De certa forma, Munir tem sorte. No dia 15 de novembro, a agência conseguiu converter o espaço que sediou o festival Eurovisão de 2013, em Malmö, num abrigo temporário. Ele e sua família devem ser transferidos para o local.
Um número extraordinário de 190 mil refugiados deve chegar à Suécia este ano – o dobro do que a agência havia previsto no início do ano. O número é superior à população de Uppsala, a quarta maior cidade do país.
Se as previsões estiverem corretas, a Suécia vai acolher 20 mil requerentes de asilo por grupo de milhão de habitantes em 2015, uma proporção duas vezes maior à observada na Alemanha.
Crise
A tensão na Suécia começa a se espalhar na política: o Partido dos Democratas Suecos, que adota uma postura anti-imigração, conta com grande apoio popular, segundo pesquisas.
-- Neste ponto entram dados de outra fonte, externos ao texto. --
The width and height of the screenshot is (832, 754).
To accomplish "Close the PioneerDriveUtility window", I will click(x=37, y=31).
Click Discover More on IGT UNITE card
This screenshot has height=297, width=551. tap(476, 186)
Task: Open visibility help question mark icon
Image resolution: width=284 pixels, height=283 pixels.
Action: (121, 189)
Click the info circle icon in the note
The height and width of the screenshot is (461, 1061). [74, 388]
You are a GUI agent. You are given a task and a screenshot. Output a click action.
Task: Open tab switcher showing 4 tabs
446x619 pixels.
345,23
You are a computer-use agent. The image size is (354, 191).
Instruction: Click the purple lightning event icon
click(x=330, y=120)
Nas finanças, o governo central e as prefeituras lutam para conseguir recursos e cobrir os custos.
No início do mês, Anna Kinberg Batram, líder do Partido Moderado, de centro-direita, pediu para que a Suécia passe a aplicar o princípio do Acordo de Dublin, que prevê que qualquer solicitante de asilo que tenha circulado por outro país seja impedido de cruzar a fronteira. "Se nós não agirmos, vamos enfrentar um colapso do sistema", advertiu.
Essa retórica representa uma grande mudança para o partido. O antecessor de Batram, Fredrik Reinfeldt, havia pedido em 2014 que os suecos "abrissem seus corações para as pessoas que estavam fugindo de grandes riscos". Em 2013, seu governo tomou a decisão de conceder residência permanente para os sírios que cruzassem a fronteira.
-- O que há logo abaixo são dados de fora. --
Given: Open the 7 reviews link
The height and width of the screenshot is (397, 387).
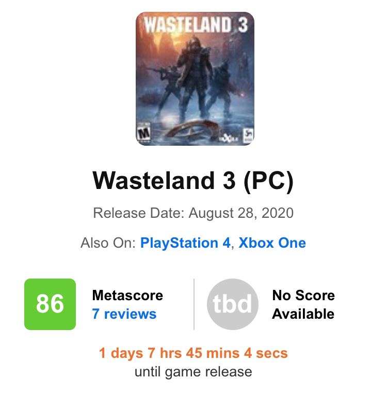Looking at the screenshot, I should (124, 314).
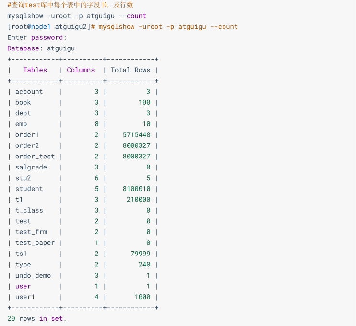Click the purple 'user' table name
Viewport: 356px width, 326px height.
click(x=23, y=286)
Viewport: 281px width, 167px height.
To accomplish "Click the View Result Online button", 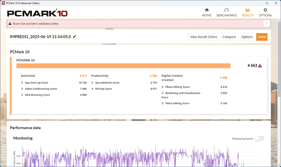I will (204, 37).
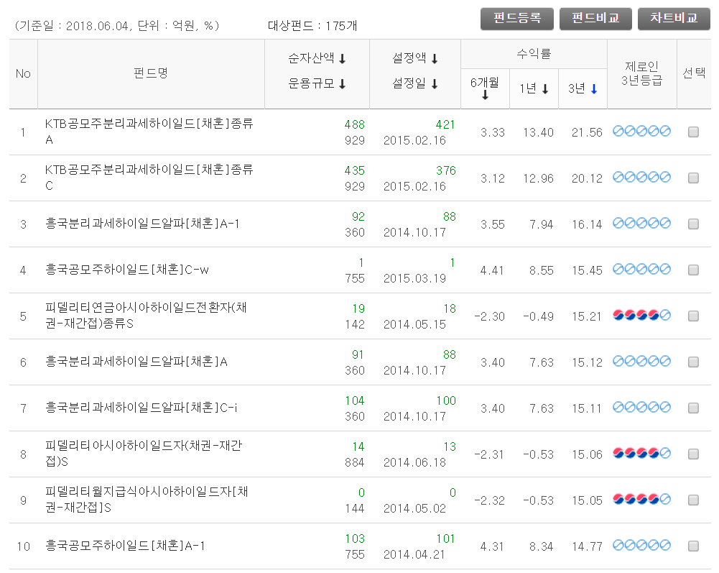Click the Zeroin rating icons for KTB공모주분리과세하이일드 종류A
This screenshot has height=573, width=719.
point(641,132)
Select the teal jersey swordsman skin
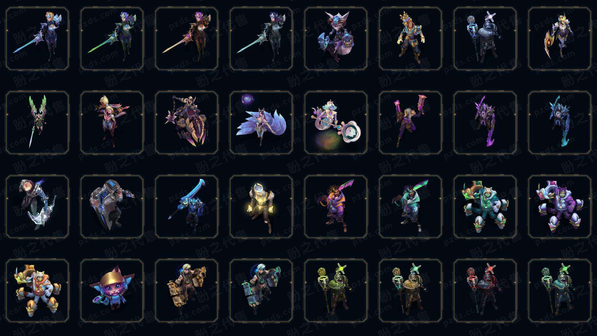The width and height of the screenshot is (597, 336). [x=410, y=207]
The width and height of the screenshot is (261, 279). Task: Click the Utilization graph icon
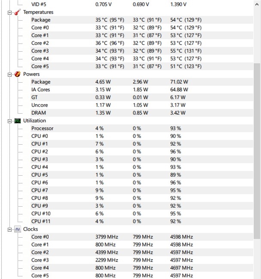click(17, 121)
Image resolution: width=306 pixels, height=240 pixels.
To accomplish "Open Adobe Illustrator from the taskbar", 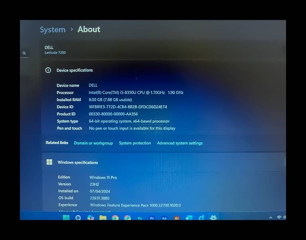I will point(176,218).
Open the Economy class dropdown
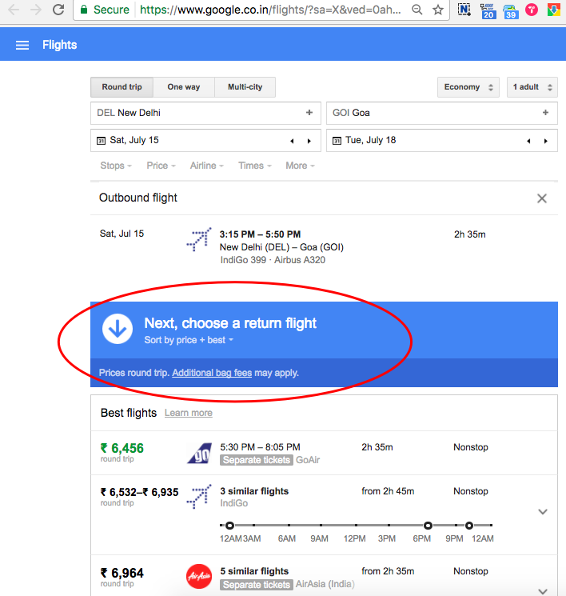Viewport: 566px width, 596px height. (468, 87)
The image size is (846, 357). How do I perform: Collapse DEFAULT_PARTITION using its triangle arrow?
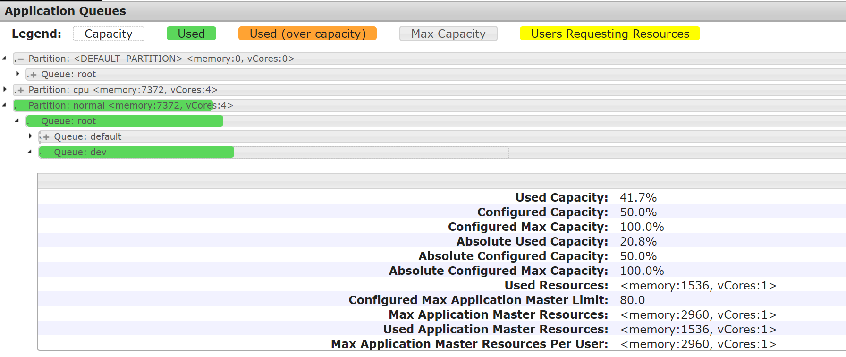[x=4, y=59]
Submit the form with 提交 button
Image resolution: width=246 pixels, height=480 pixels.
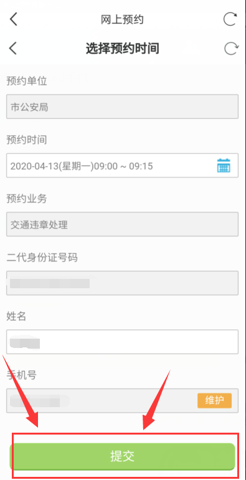pyautogui.click(x=122, y=456)
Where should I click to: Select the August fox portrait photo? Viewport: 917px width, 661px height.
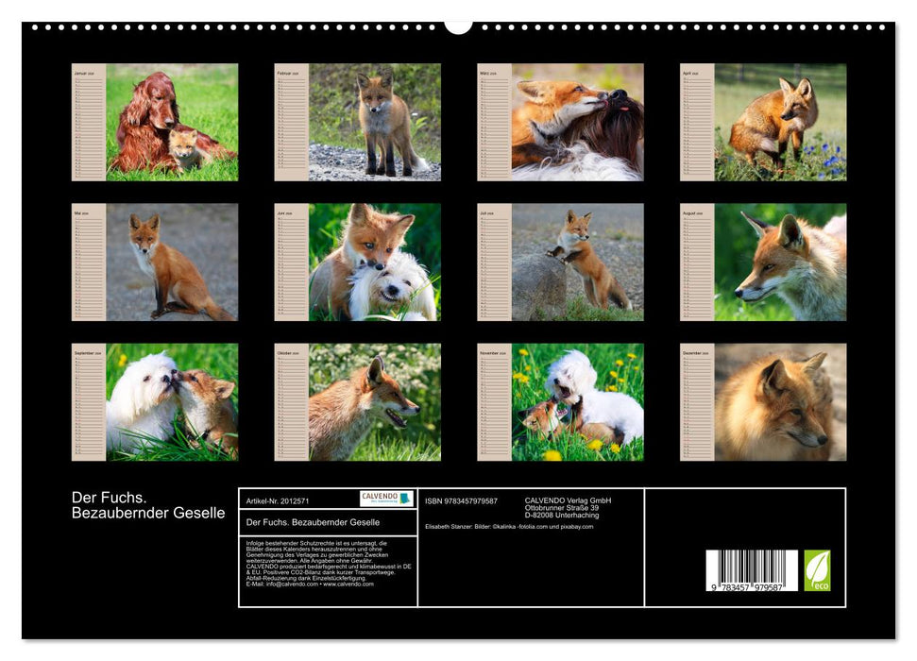coord(784,262)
No início deste ano, a Agência de Migração pediu uma dotação extra de 70 bilhões de coroas suecas (cerca de 30 bilhões de reais) nos próximos dois anos para atender a demanda crescente de refugiados. O valor equivale ao orçamento anual de todas as escolas, universidades e recursos usados em pesquisas científicas do país.
A ministra das Finanças, Magdalena Andersson, ainda tem que explicar de onde vai tirar esse dinheiro. Quando anunciou que pretendia cortar verbas de ajuda ao desenvolvimento para apenas 260 milhões de coroas e assim liberar mais fundos para atender refugiados, Andersson foi criticada por várias organizações, entre elas a WWF e a Igreja da Suécia.
Dificuldades
O maior problema de Malmö é o número de menores desacompanhados que chegam à cidade. Na Suécia, a responsabilidade sobre as crianças cabe às prefeituras.
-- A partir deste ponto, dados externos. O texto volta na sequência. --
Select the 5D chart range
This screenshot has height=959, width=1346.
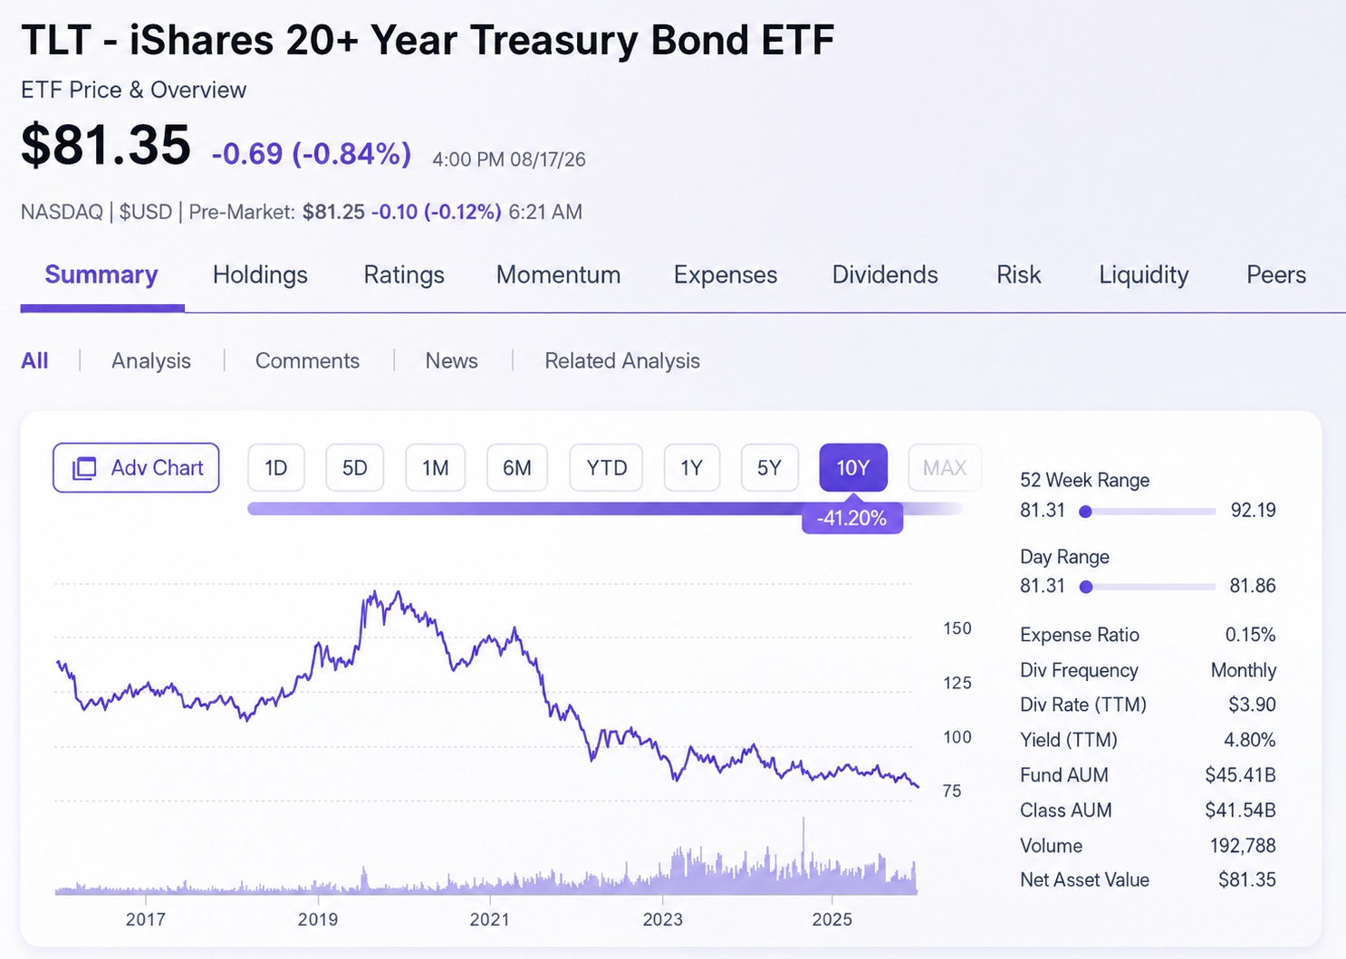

Outros requerentes de asilo são enviados para todos os locais possíveis. A Agência de Migração está tão desesperada para encontrar abrigos que chegou ao ponto de mandar refugiados para lugares como Riksgränsen, um resort de esqui que fica 200 quilômetros acima do Círculo Polar Ártico.
"Malmö é agora é um ponto de trânsito para refugiados. Depois do registro, eles são enviados de ônibus para todo o tipo de lugar", afirma Marie Olsson, que chefia um centro de assistência para a autoridade regional de saúde na cidade. "Não temos lugar para eles em Malmö. Todos estão cheios."
Olsson abriu no mês passado uma clínica de emergência para refugiados, que conta com médicos e enfermeiras.
"Temo que as pessoas que fazem trabalho voluntário estejam cansadas", diz ela. "São sempre as mesmas pessoas, que trabalham oito horas por dia em seus empregos regulares e depois vêm trabalhar de graça no centro de refugiados."
Prefeituras pelo país tentam recrutar milhares de professores aposentados para ensinar a língua sueca aos recém-chegados. Por dia, a Suécia recebe 600 requerentes de asilo, número menor do que a média de 1,5 mil que vinha chegando diariamente.
O porta-voz da Agência de Migração, Tobias Aakerman, teme que a diminuição seja apenas temporária.
"Nas balsas, começaram a solicitar documentos, o que restringiu a vinda de refugiados a partir da Alemanha. Mas pode ocorrer que as pessoas comecem a entrar por meio da Dinamarca. Ainda é cedo para dizer", afirma.